¡Naufragio!

Imagen de Long Clic Silver

1990 fue el año en el que Playmobil sentó las bases de sus piratas de segunda generación. Y, cómo no, se inauguraron los naufragios.

A los niños —y a muchos adultos, qué demonios— les fascinan las catástrofes como punto de partida para vivir aventuras. Sin plantearse las consecuencias paralelas o reales que puedan tener, estas situaciones algo extremas tienen un punto lúdico y sugerente insoslayable: permiten imaginar cómo sobrevivir, ingeniar refugios, buscar fuentes de alimento, etc. Los naufragios, dentro de una línea de piratas, tienen por supuesto mucho potencial, aunque no se especifique si se viven a causa de una galerna o por culpa de los cañonazos del enemigo. O quizás de un capitán pirata enloquecido que abriera una vía de agua en la sentina.

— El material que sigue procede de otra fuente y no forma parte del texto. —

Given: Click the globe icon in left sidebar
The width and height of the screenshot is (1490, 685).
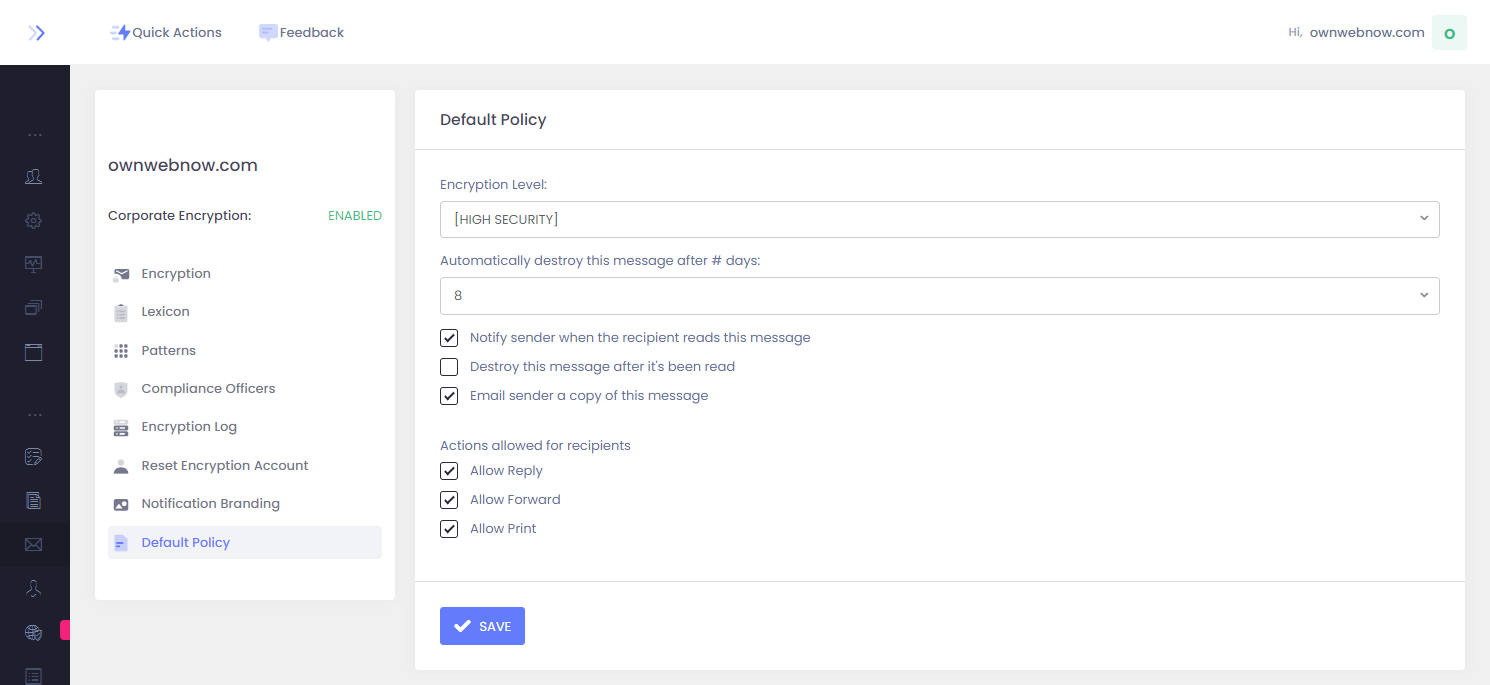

La caja Playmobil 3793 nos traía el pack básico que serviría de referencia. Un pirata barbudo con la ropa algo raída, una cesta en la que llevar algunas provisiones, un fanal —quien sabe si todavía con un poco de aceite— y un cubo con el que recoger agua de lluvia. Hasta un pañuelo para decir aquello de ¡Adiós, mundo cruel! —o llamar la atención de algún navío cercano. El pobre no tiene siquiera algunas herramientas con las que abrirse camino en caso de caer en una isla desierta, ni armas si la susodicha no está tan desierta y sí habitada por caníbales. Al menos, sí que tendrá buena compañía de la mano de un fiel perro y un loro parlanchín. El sistema de la vela y el remo están muy conseguidos y reflejan bien tanto el lado precario como la funcionalidad.

El modelo, de hecho, está tan conseguido que sería replicado idéntico dos años después en la caja Playmobil 3736. Bueno, idéntico no, porque se había incluido un nuevo factor de riesgo: un avieso tiburón, precursor de la rica fauna marina que iría poblando el catálogo de la compañía. Un detalle que aumenta, sin duda, la jugabilidad.

La idea, desde luego, era buena, aunque se hubiera agradecido algo más de contacto con el mundo de los caballeros de fortuna. Después de todo, no era raro que los piratas reales se vieran sujetos —literalmente— a un cacho de madera para garantizar su supervivencia, y no ya por los tiburones, sino porque no era frecuente saber nadar.

En cualquier caso, para nuestro aventurero las cosas no fueron tan mal como podía suponerse, y seguramente consiguió pescar algo con lo que alimentarse y pillar vientos favorables porque lo vimos tiempo después en compañía de otros caballeros de fortuna en un refugio corsario y, aunque sea duro decirlo, también a las órdenes de cierto capitán pirata de pata de palo del que hablaremos en otras entradas del blog. Eso sí, del perro no se volvió a saber nada, pero no pensaremos mal e imaginaremos que corretea por las arenas de alguna playa remota del Caribe.